When she was fifteen, she was put in a foster home in a bad neighborhood. She soon found herself being coerced to take sides with a gang. The voices began to torment her in earnest, rarely giving her a night's peace. It could have ended badly, or permanently, but a medicine man from down the street named Joseph took an interest in her. When a particularly bad knife fight landed her before a judge, Joseph had shown up and offered to take responsibility for her. He had taught her the ways of their people and helped her stay out of trouble.

So, she learned from him and learned to listen to the spirits. And when the state moved her away a year later, she didn't give up. She took everything Joseph had taught her along with her. Joseph had also taught her to play the native flute and she continued that practice, taking the flute along with her too. She studied harder, to be in control of her life, prepared for college, and got a full scholarship to a college in New York. Her grandmother had passed away several years before, their visitations had already been minimal as the older woman aged, and with nothing to hold her back, Rita had moved to New York to start a new life.

She was quiet and studied hard, was friendly with many but close to few. When she finished her degree, she found work, lived simply and saved money to start her own practice in the countryside near Cayuga Lake. She loved the heavy lake effect snows in the winter and the strong sun in the summer, as well as the emerging green of spring and the blaze of colors during early autumn. Then she met Matteo and they became friends.

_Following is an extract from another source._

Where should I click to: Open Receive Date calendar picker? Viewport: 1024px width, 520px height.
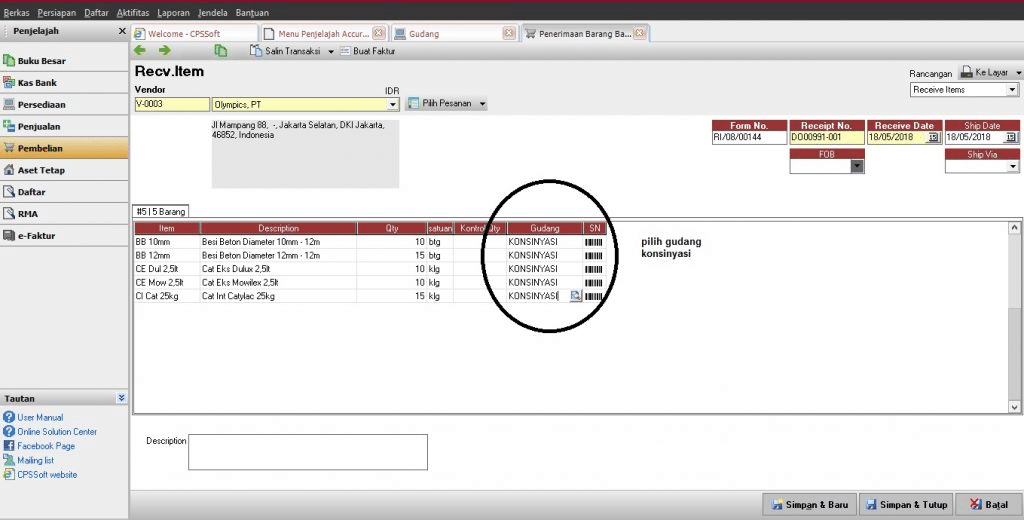pos(933,138)
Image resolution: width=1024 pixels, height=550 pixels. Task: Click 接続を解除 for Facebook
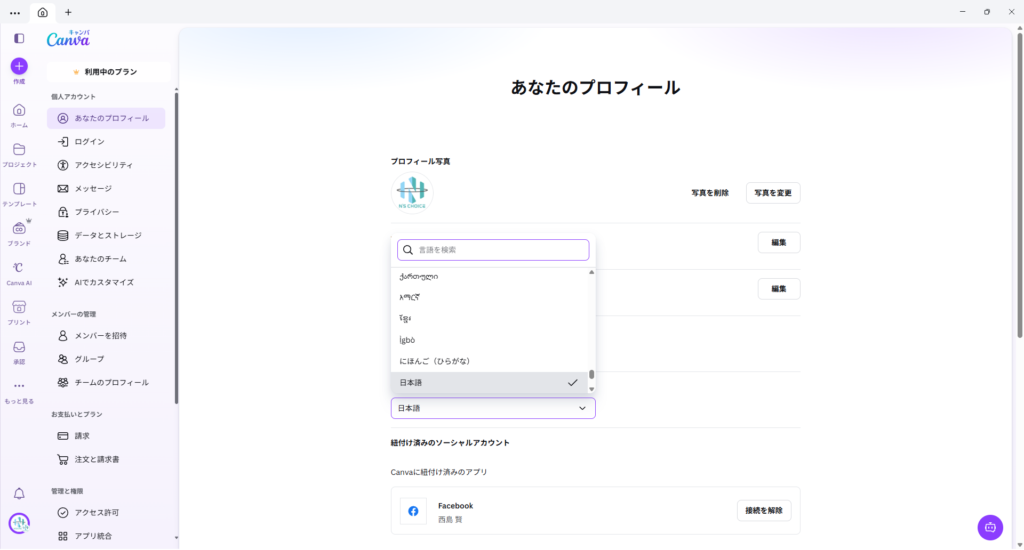(x=764, y=511)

She turned over in bed and tried to listen to the leaves and finally she began to drift.

As sometimes happened, when she was in between waking and sleep, the voices began, they whispered, a word here and there discernible. She listened. In her head, she saw a group of people sitting around a fire, talking, but she was too far away to really understand them. One abruptly turned toward her and she gasped at the exaggerated features of the mask on his face.

"Stop that! You're scaring her," a gruff male voice said.

"She needs to be scared," a muffled voice replied.

Rita's eyes flicked open and she inhaled deeply. A faint smell of smoke came in through the window. Someone must be having a bonfire. She glanced over at the clock, 12:17. She had been asleep longer than she thought.

Rita frowned and turned over. The first voice had been Joseph but she hadn't recognized the second speaker.